*Problem*: Write out exactly the lines below from the one containing "You are a computer-use" to the last, both ends kept, and nothing more; skip all pictures.

╭──

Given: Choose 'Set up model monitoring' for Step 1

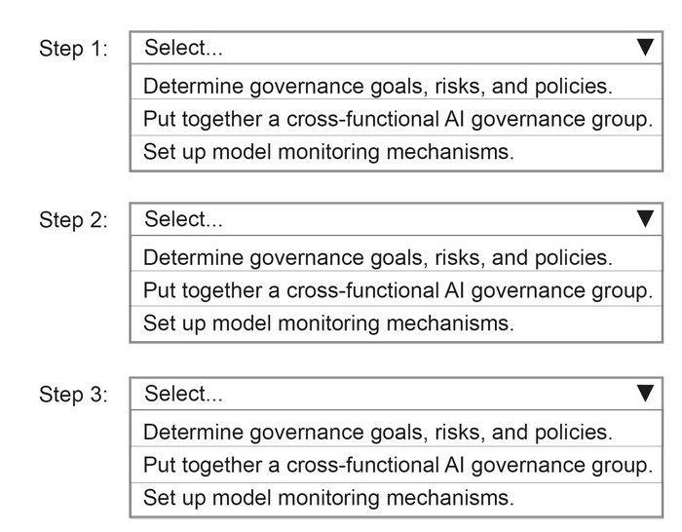Looking at the screenshot, I should coord(397,153).
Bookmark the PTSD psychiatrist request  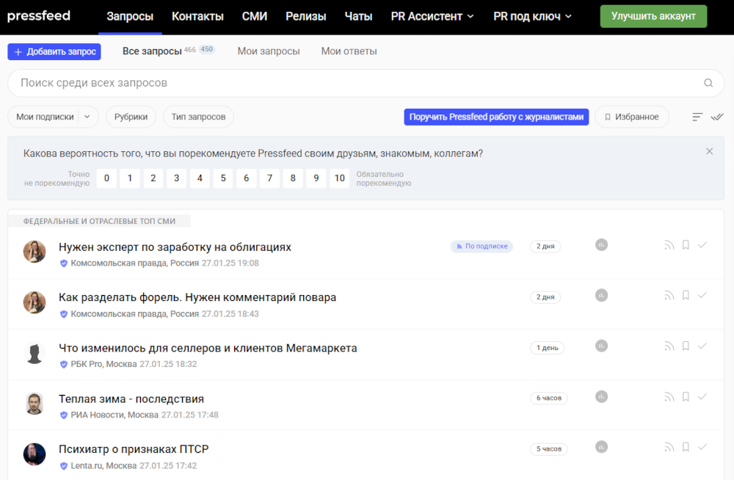click(686, 447)
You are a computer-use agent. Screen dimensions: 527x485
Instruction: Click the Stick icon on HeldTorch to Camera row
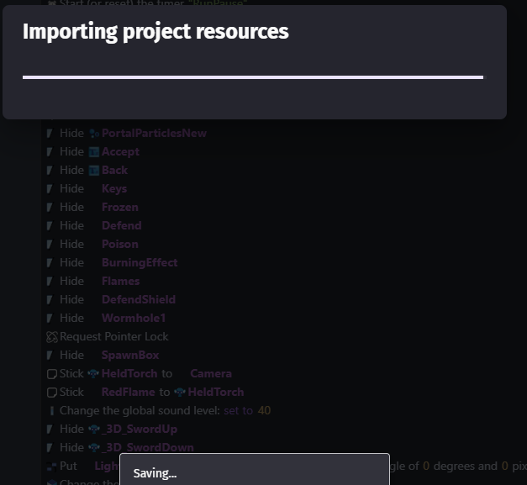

╰──

*Response box*:
You are a computer-use agent. Screen dimensions: 527x485
Instruction: Click the Stick icon on HeldTorch to Camera row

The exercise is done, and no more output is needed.